Setting up Kerberos authentication in PingFederate
Set up a Kerberos authentication adapter in PingFederate for a seamless user authentication experience from a Windows machine to your applications.
This allows your user to access connected applications in PingFederate seamlessly from a domain-joined Windows machine without being prompted for additional authentication credentials.
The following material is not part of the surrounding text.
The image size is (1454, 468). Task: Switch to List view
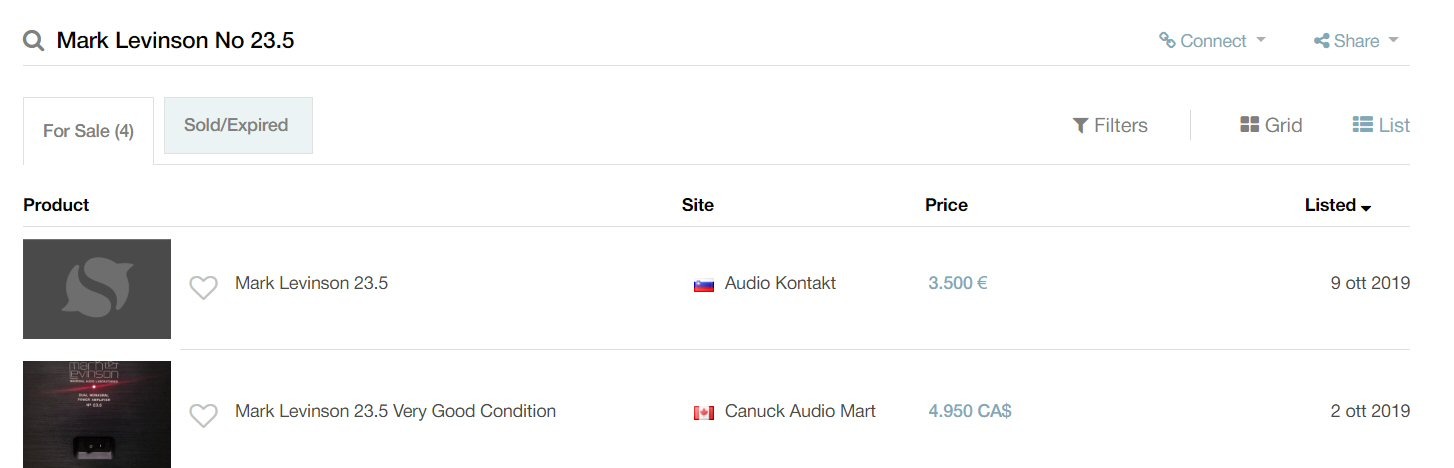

For more information on PingFederate, see Introduction to PingFederate.
Configuring the Active Directory domain/Kerberos realm
Configure an Active Directory (AD) domain/Kerberos realm in PingFederate.
Steps
-
In the PingFederate administrative console, go to System → Data & Credential Stores → Active Directory Domains/Kerberos Realms.
-
Click Add Domain/Realm.
-
In the Domain/Realm Name, Domain/Realm Username, and Domain/Realm Password fields, enter the appropriate information.
-
Click Test Domain/Realm Connectivity to ensure you can establish a connection, and then click Done.
-
On the Manage Domain/Realms tab, click Next.
-
On the Manage Domains/Realm Settings tab specify settings, such as enforcing TCP, providing debug log outputs, and the domain controller timeouts and retries.
-
Click Save.
Configuring the IdP adapter
Configure a new Kerberos adapter instance in PingFederate.
Before you begin
-
Ensure you have an AD domain configured as a datastore in PingFederate that can be used to validate Kerberos tickets.
-
Create a user in Active Directory (AD) that can read from the directory.
Steps
-
In the PingFederate administrative console, go to Authentication → IdP Adapters.
-
Click Create New Instance.
-
On the Type tab, in the Instance Name and Instance ID fields, enter a name and ID.
-
From the Type list, select Kerberos Adapter, and then click Next.
-
On the IdP Adapter tab, select the Domain/Realm Name you used when adding AD as a datastore.
-
Click Manage Active Directory Domains/Kerberos Realms
-
In the Manage Domain/Realm window, in the Domain/Realm Name, Domain/Realm Username, and Domain/Realm Password fields, enter the information from your AD environment.
-
Click Test Domain/Realm Connectivity to test your connection, then click Done.
-
On the IdP Adapter tab, click Next.
-
On the Extended Contract tab, click Next.
-
On the Adapter Attributes tab, select the Username Pseudonym check box . Click Next.
-
On the Adapter Contact Mapping tab, click Next.
-
On the Summary tab, review your entries. Click Save.